── TEKSTFRAGMENT

ECLI:NL:RBZWB:2023:6782

Rechtbank Zeeland-West-Brabant

Datum uitspraak
27 september 2023
Publicatiedatum
2 oktober 2023
Zaaknummer
10454053 \ CV EXPL 23-1416 (E)
Instantie
Rechtbank Zeeland-West-Brabant
Type
Uitspraak
Procedures
  • Bodemzaak
Rechters
  • mr. De Vlieger
Vindplaatsen
  • Rechtspraak.nl
AI samenvatting door LexboostAutomatisch gegenereerd

Geschil over non-conformiteit van een woning en uitleg van de NVM-koopakte

In deze zaak, behandeld door de kantonrechter van de Rechtbank Zeeland-West-Brabant, gaat het om een geschil tussen twee eisers en twee gedaagden over de non-conformiteit van een woning. De eisers, die de woning in september 2021 hebben gekocht, stellen dat er verborgen gebreken zijn aan de woning, waaronder een defect zonnescherm, een kapotte douchekraan en een beschadigd sunscreen. De eisers vorderen herstelkosten van de gedaagden, die de gebreken betwisten. De kantonrechter heeft de vorderingen van de eisers afgewezen, oordelend dat de gebreken geen belemmering vormen voor normaal gebruik van de woning. De kantonrechter concludeert dat de gedaagden niet aansprakelijk zijn voor de herstelkosten, omdat de gebreken niet aan de eisen van de koopovereenkomst voldoen en de eisers zich niet op dwaling kunnen beroepen. De kantonrechter wijst ook op de bepalingen in de NVM-modelovereenkomst die de aansprakelijkheid van de verkoper beperken. De eisers worden veroordeeld in de proceskosten van de gedaagden.

Uitspraak

RECHTBANK ZEELAND-WEST-BRABANT

Civiel recht
Kantonrechter
Zittingsplaats Tilburg
Zaaknummer: 10454053 \ CV EXPL 23-1416
Vonnis van 27 september 2023
in de zaak van

1.[eiser sub 1] ,2. [eiser sub 2] ,

beiden wonende te [woonplaats01] ,
eisers,
hierna samen te noemen: [eisers01] ,
gemachtigde: mr. M.P. Middendorf,
tegen

1.[gedaagde01] ,2. [gedaagde02] ,

beiden wonende in [woonplaats02] ,
gedaagden,
hierna samen te noemen: [gedaagden01] ,
procederend in persoon.

1.De procedure

1.1
Het verloop van de procedure blijkt uit:
- de tussenvonnissen van 19 april 2023 en 10 mei 2023 en de daarin genoemde processtukken;
- de mondelinge behandeling van 24 augustus 2023, waarvan door de griffier aantekeningen zijn gemaakt.
1.2
Daarna heeft de kantonrechter bepaald om in deze zaak uitspraak te doen.

2.De zaak in het kort

Van welke feiten gaat de kantonrechter uit?

────
── VERMELDE ITEMS

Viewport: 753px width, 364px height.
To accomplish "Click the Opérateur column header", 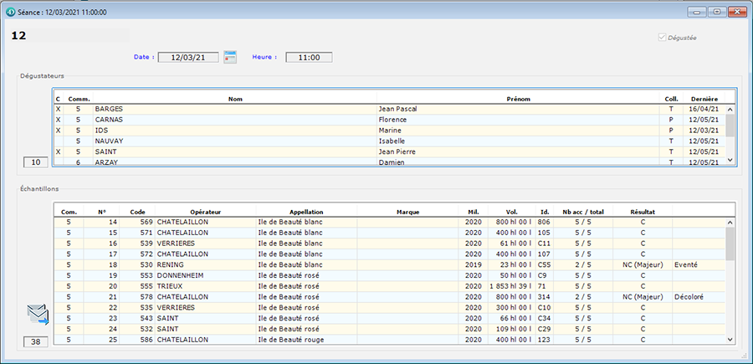I will [205, 213].
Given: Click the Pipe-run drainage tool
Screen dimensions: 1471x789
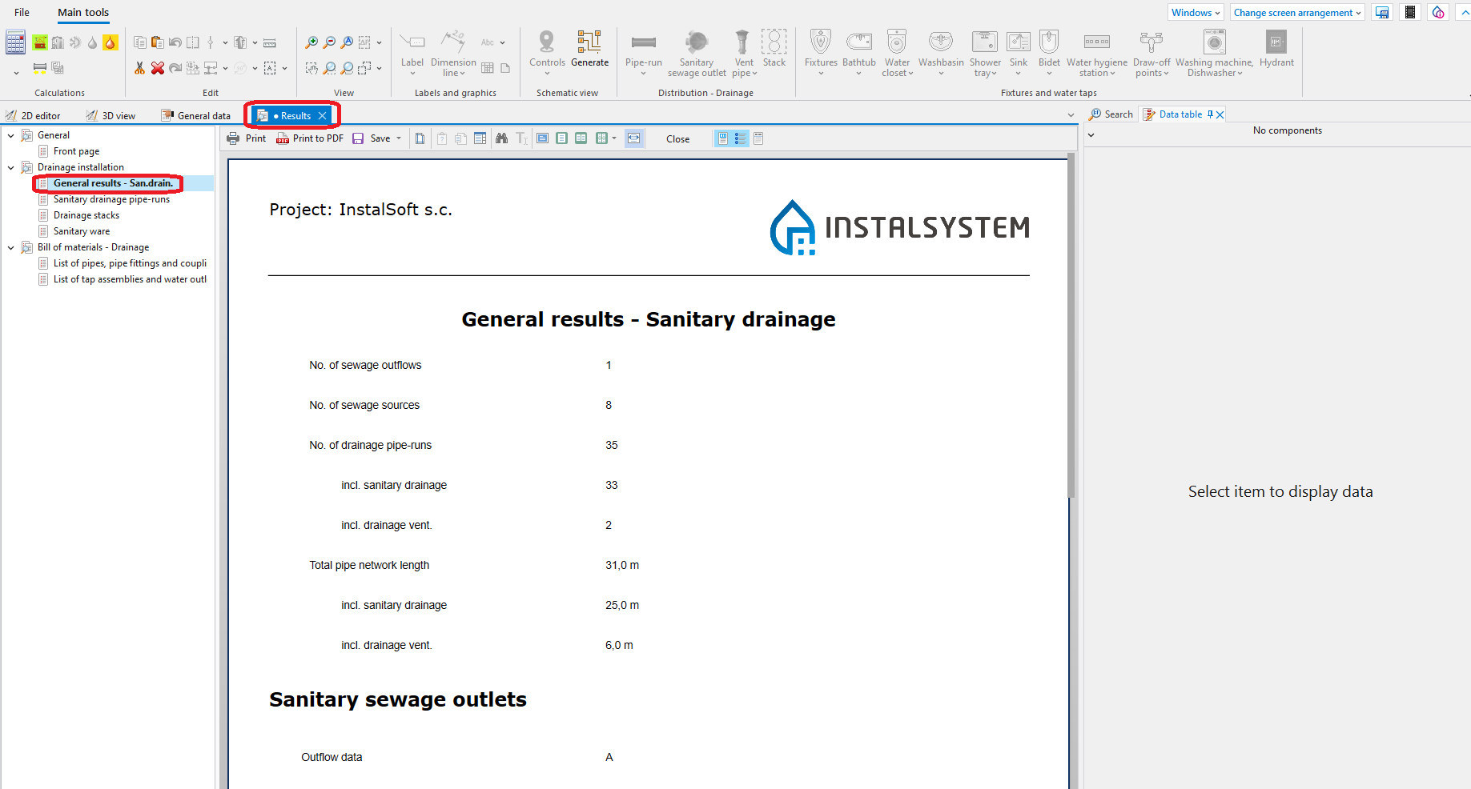Looking at the screenshot, I should (x=644, y=52).
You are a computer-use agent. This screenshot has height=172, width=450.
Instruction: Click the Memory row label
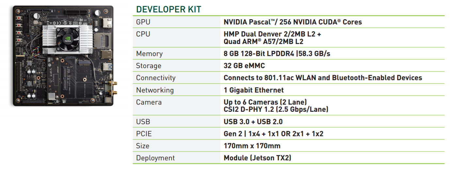pyautogui.click(x=149, y=54)
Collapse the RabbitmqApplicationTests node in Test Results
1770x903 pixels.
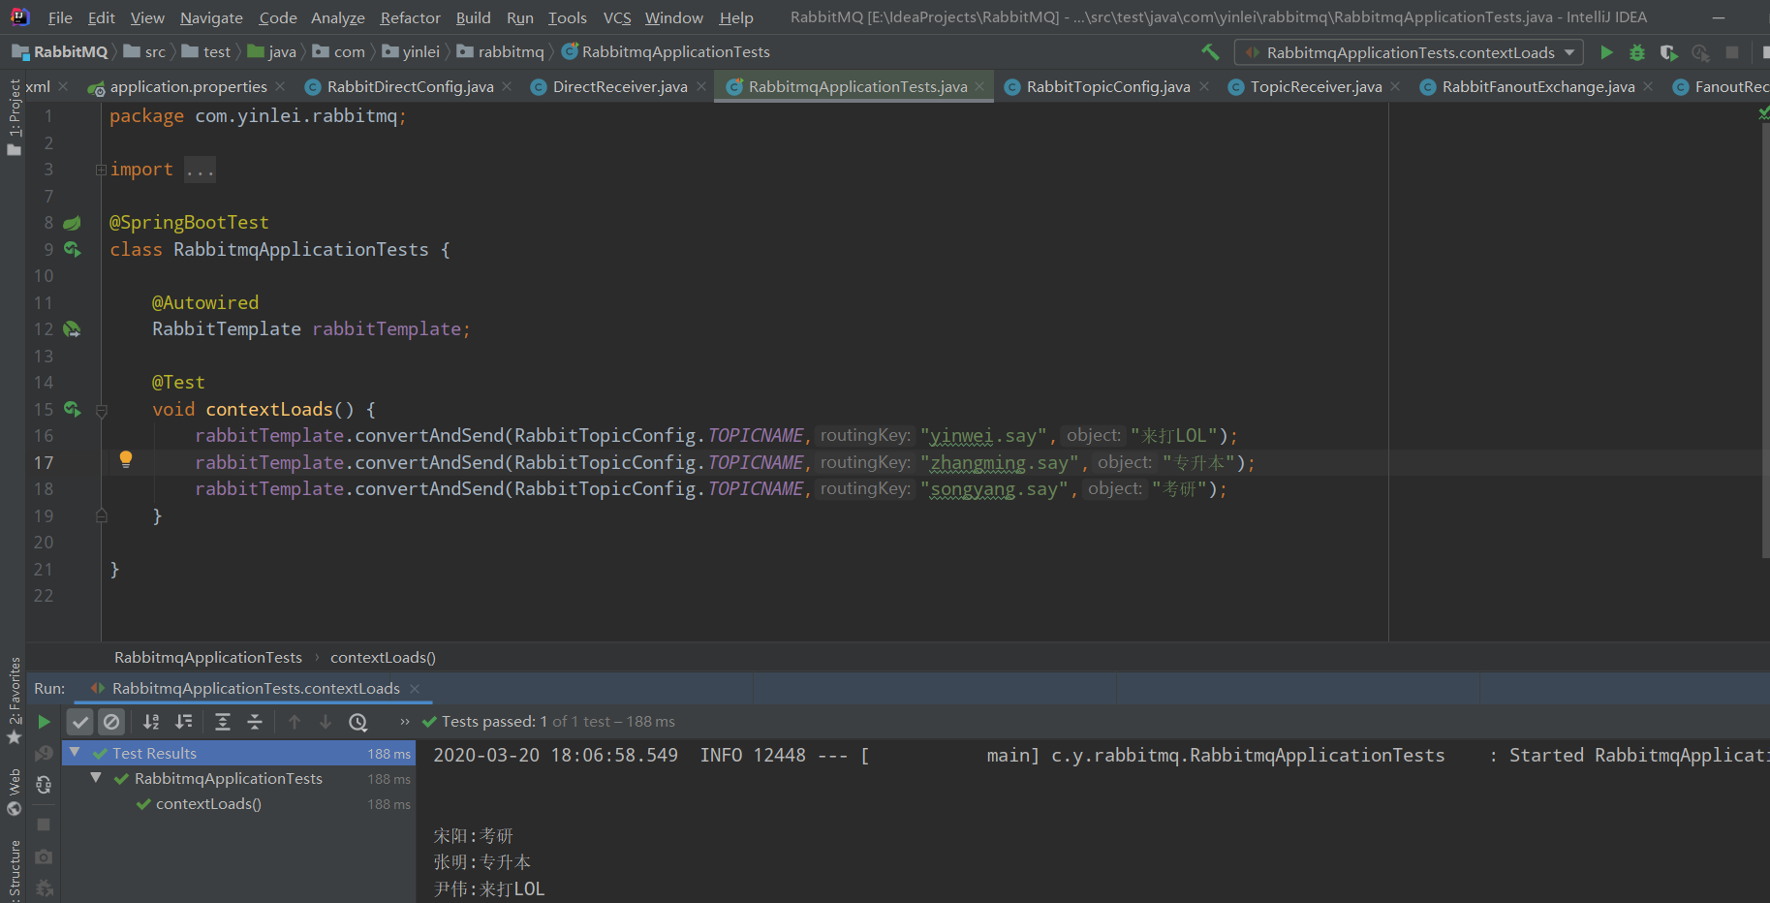pyautogui.click(x=95, y=777)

────

OPDRACHTEN –
- 1) Geef het deel van de uitspraak opnieuw weer, beginnend bij "beiden wonende in" en doorlopend tot en met "uitspraak te doen.".
- 2) Neem uit de items de regels vanaf de regel met "Collapse the RabbitmqApplicationTests" tot en met het einde van de items over en vervang daarin "Collapse" door "Expand", zonder verder iets te veranderen. Laat de afbeeldingen weg.

UITWERKINGEN –
- 1)
beiden wonende in [woonplaats02] ,
gedaagden,
hierna samen te noemen: [gedaagden01] ,
procederend in persoon.

1.De procedure

1.1
Het verloop van de procedure blijkt uit:
- de tussenvonnissen van 19 april 2023 en 10 mei 2023 en de daarin genoemde processtukken;
- de mondelinge behandeling van 24 augustus 2023, waarvan door de griffier aantekeningen zijn gemaakt.
1.2
Daarna heeft de kantonrechter bepaald om in deze zaak uitspraak te doen.

- 2)
Expand the RabbitmqApplicationTests node in Test Results
1770x903 pixels.
pyautogui.click(x=95, y=777)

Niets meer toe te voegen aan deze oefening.